Senator Jarrett Barrios, who co-chairs the public safety committee, says that ''sidewalks were created with the invention of the automobile, because people could no longer walk in the streets. The Segway is a motorized vehicle invading the realm of the pedestrian.'' (Barrios doesn't seem to have adopted Segway's EPAMD terminology.)

Barrios says that Segway wants ''to have it both ways. They say they recommend helmets, but don't want that as a requirement. They want people to [get special training from Segway], but don't want us to require a driver's license, or insurance.
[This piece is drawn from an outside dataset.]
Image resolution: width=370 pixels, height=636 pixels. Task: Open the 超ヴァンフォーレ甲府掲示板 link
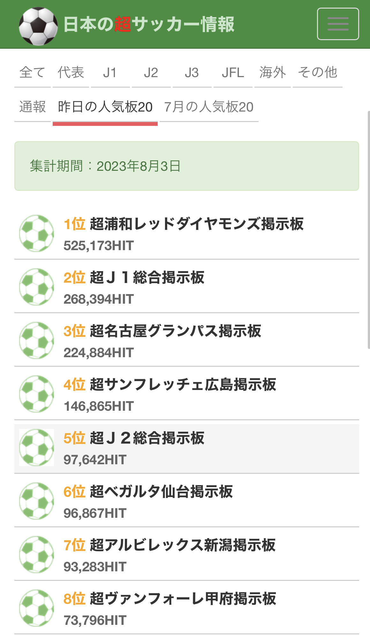click(183, 598)
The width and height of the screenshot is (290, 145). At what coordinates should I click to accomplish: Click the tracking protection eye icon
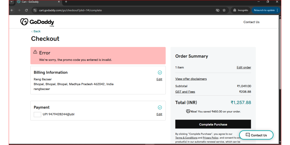218,10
But if you resell your Segway to someone else, that person doesn't necessarily have to go in for training. Their corporate presentation is too cute by half.''

He acknowledges that the Segway is a ''more environmentally friendly vehicle for the 21st century'' (there's that ''v'' word again), but Barrios also worries about what happens when Segways moving at eight or 12 miles per hour collide with pedestrians on a sidewalk.

Dailida says that in the year and a half that Segways have been in use, ''our company has not been contacted by a user or a public safety agency letting us know that our product has been involved in an accident with another pedestrian.''

My first question: Are there a large number of Segways out there today?

Dailida: ''Absolutely not.''

My second question: Do you know what would happen if a Segway driver ran into a pedestrian?

Dailida: ''If I came running into you at eight miles per hour . . . you're probably going to get pushed down, and probably will fall to the cement. It's not my impact with you that will hurt you. It's the impact with the ground that will cause injury.''

Here are my biases: I often bike around town in good weather, always using the road or bike lanes, where available. As a pedestrian, I'm a regular user of the sidewalks of downtown Boston.

While I'm a fan of the Segway as a technology, I'm not eager to share already crowded sidewalks with a vehicle/EPAMD that travels more than three times the speed of the average walker. I'd have preferred that Segway dedicate its energies and lobbying resources to expanding the availability of bike lanes, where Segways and cyclists -- who travel at comparable speeds -- can coexist.

I also worry that, even though the current law is narrowly worded to allow only Segways on sidewalks, its passage could make it easier in the future for all sorts of other motorized conveyances, from electric skateboards and scooters to nuclear-powered RollerBlades, to stake a claim to our sidewalks.

What happens next? The committee could decide it wants to study the legislation further. It could refer it to another committee. Or it could report out the legislation favorably or unfavorably, giving the Segway either a green or red light.